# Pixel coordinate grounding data
BEGIN

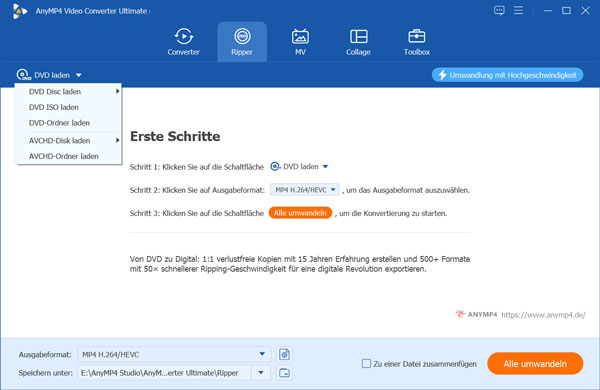Click the output format settings icon
This screenshot has width=600, height=390.
click(x=284, y=354)
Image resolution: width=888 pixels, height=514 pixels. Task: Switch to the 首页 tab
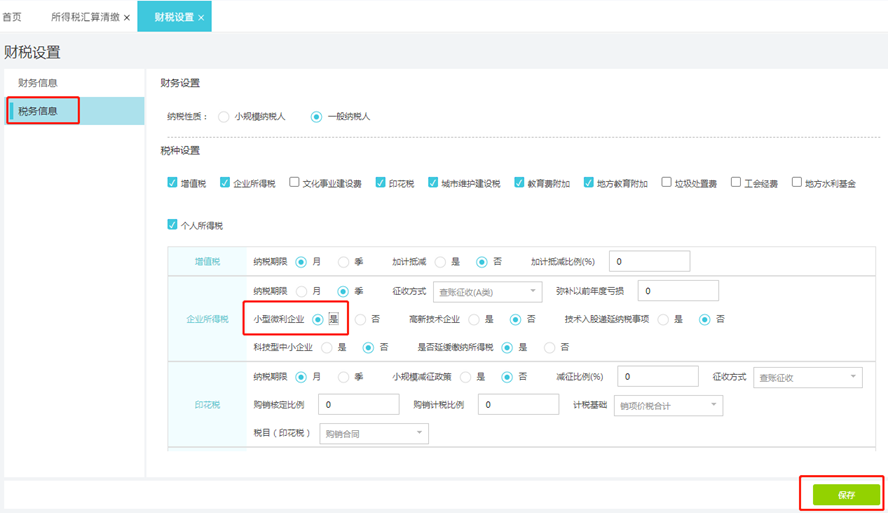(13, 17)
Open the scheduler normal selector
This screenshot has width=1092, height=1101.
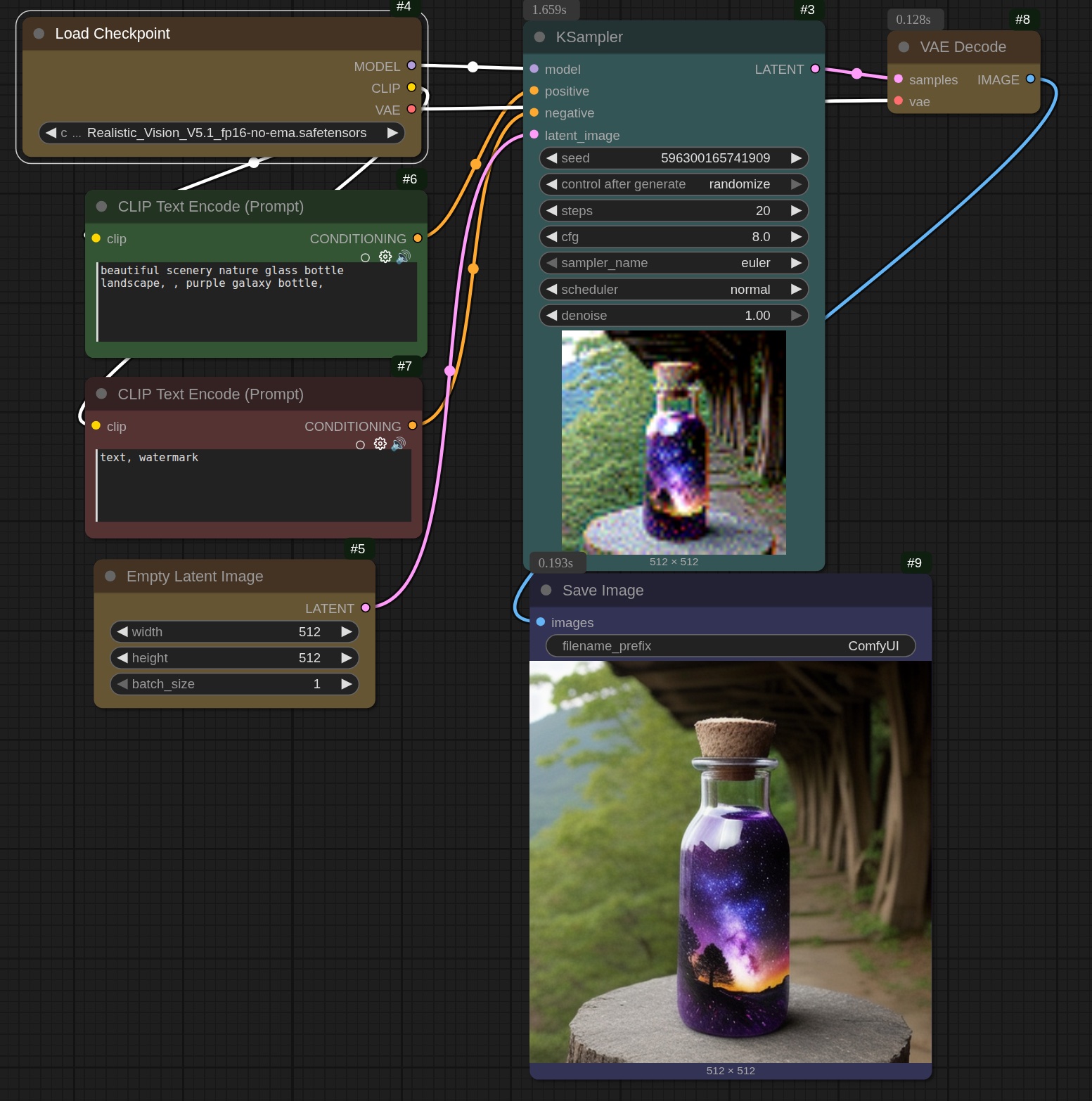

END

# Exercise instructions
Can the lines from the one with "Image resolution: width=888" to the end of the records above be quoted exactly, both ends included, with every picture omitted?

# Written response
Image resolution: width=888 pixels, height=514 pixels. Task: Switch to the 首页 tab
(13, 17)
Open the scheduler normal selector
This screenshot has width=1092, height=1101.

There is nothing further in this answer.